The Penal Law sections on robbery were very clear, with none of the fine print that existed in the burglary sections, where the degree of the crime was figured by whether the breaking and entry had been done in the daytime or in the night, in a dwelling or in a building, with a gun or without — man wanted to become a burglar, he first had to become a lawyer so he’d know what crime he was about to commit! But the robbery sections were in straightforward, almost blunt English, starting right off with the definition: Robbery Is Forceful Stealing. You couldn’t make it plainer than that. The various degrees of robbery were also plain to understand:
Any kind of robbery was a felony. For robbery three, you could get a maximum of seven years in prison; for robbery two, you could get fifteen; for robbery one, which was a Class B felony and nothing to sneeze at, you could get twenty-five. The three of them were about to commit, by definition, robbery one.

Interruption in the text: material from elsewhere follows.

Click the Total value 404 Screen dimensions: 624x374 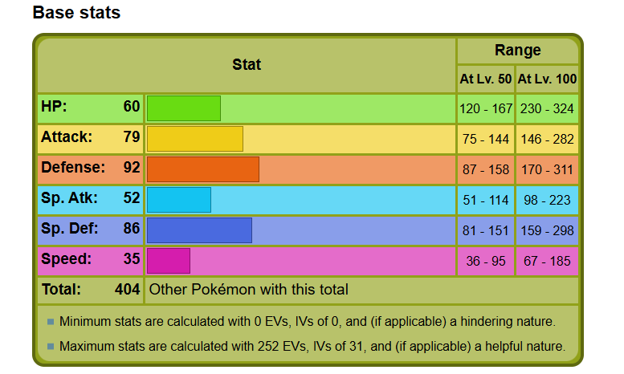click(x=128, y=289)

“There it is,” Jocko said. “Just up ahead.”
The crime itself began for them the moment Jocko said those words; until then there had been only the preparation for the crime. Until then the atmosphere had been relaxed and informal; now it became charged and tense. They had done this a dozen times before, and each time the risk was the same. Each time Colley and Teddy gambled whatever was in the cash register or safe against a possible twenty-five years in prison. Jocko gambled a possible life sentence; he had already taken two falls, another bust would be his third. He was twenty-seven years old and had already spent fourteen years of his life in detention centers, county jails, adolescent correctional facilities and hard-ass prisons. Colley had been sentenced to seven for the robbery-two fall, and had got out on parole after serving a little more than three. That had been shortly before last Christmas. He was twenty-eight at the time.

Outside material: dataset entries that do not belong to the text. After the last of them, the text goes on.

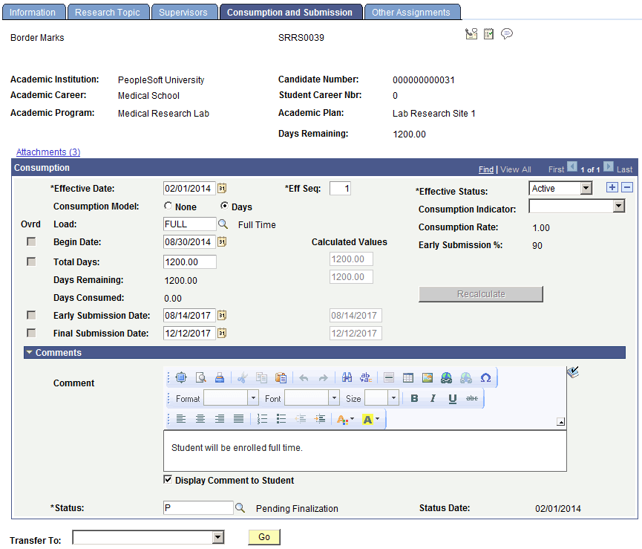Viewport: 642px width, 549px height.
Task: Select the None consumption model radio button
Action: [x=168, y=206]
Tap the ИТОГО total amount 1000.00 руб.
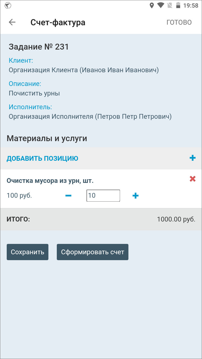Viewport: 202px width, 359px height. pyautogui.click(x=176, y=219)
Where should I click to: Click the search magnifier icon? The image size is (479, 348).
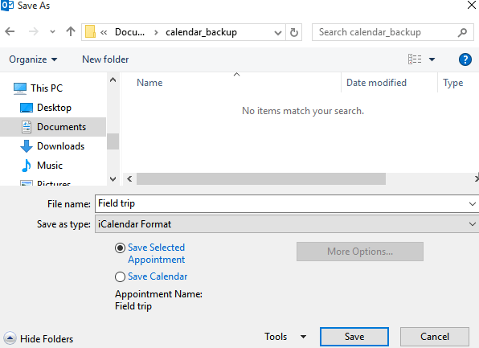(462, 32)

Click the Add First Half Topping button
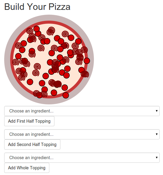click(x=29, y=121)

He had gone home to pick up his clothes and then had moved in with a girl he knew, a go-go dancer in one of the joints on Forty-ninth, just off Broadway. That had lasted about a week and a half, a total bummer. She kicked him out at the end of that time, called him a freeloader, said he wasn’t even any good in bed. He was living in a fleabag on Forty-seventh when he ran into Jocko in the bar that night. Only reason he’d sat down next to him was because he was hoping to make time with the black hooker. The next day he was holding a gun in his hand again. And two days after that, on Christmas Eve, he committed another robbery.

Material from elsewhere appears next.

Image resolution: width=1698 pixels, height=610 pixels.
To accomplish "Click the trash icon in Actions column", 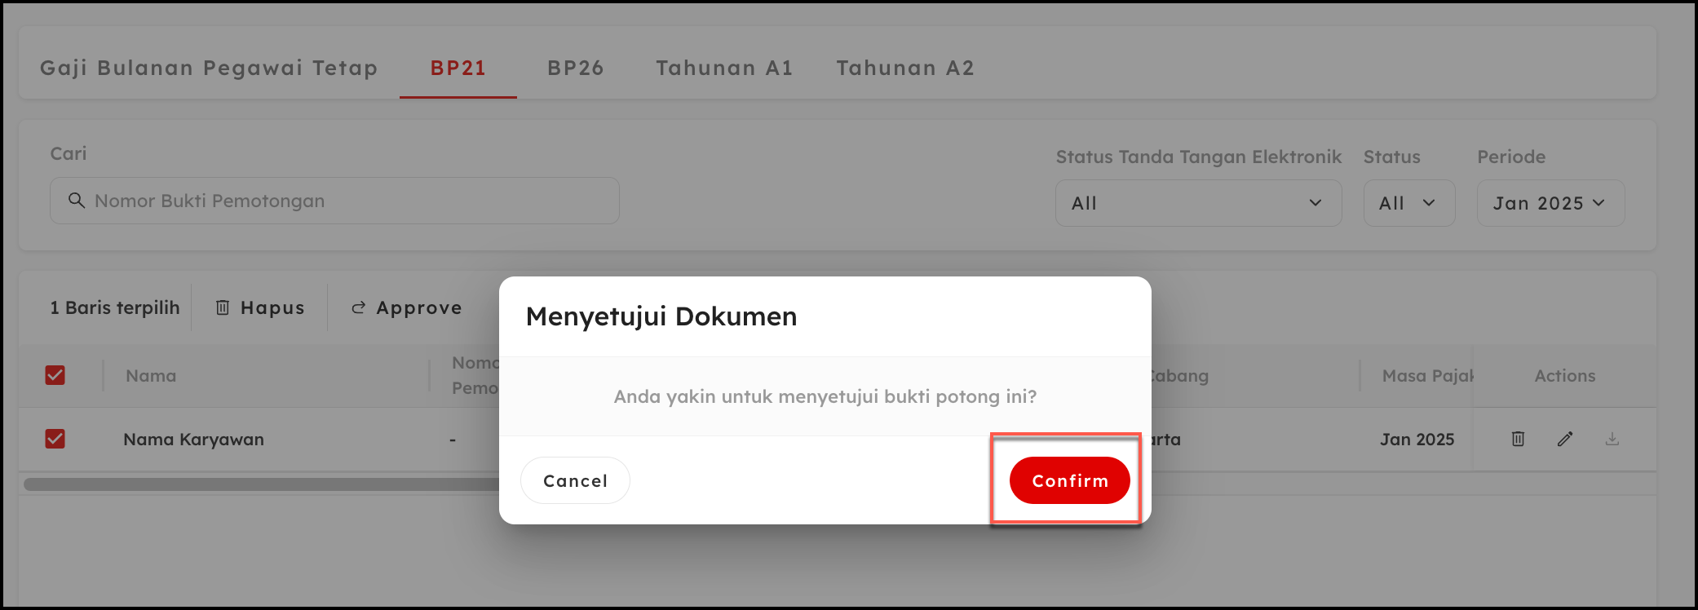I will tap(1518, 439).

They knew just how to do it, they had done it together often enough and they expected to do it exactly the same way tonight. There was something athletic about their performance — an end running wide, perhaps, to receive a quarterback’s pass, a guard taking out the sole opposing tackle; or a smooth double-play combination, Tinkers to Evers to Chance — Teddy swiftly pulling the stolen automobile in toward the curb and cutting the engine, Jocko and Colley getting out on the curb side and beginning to walk purpose fully but not too swiftly toward the front door of the liquor store. There was something theatrical in their performance as well — Teddy looking bored at the wheel of the car as he lit a cigarette and let out a long stream of smoke, Colley and Jocko making small talk as they approached the store, some bullshit about Jeanine’s mother having come down with a summer cold, those were the worst kind, each of them responding to every hem and haw, every pause, every lifting of the eyebrow while robbery drummed in their heads, robbery hummed in their blood, robbery propelled them to the front of the liquor store.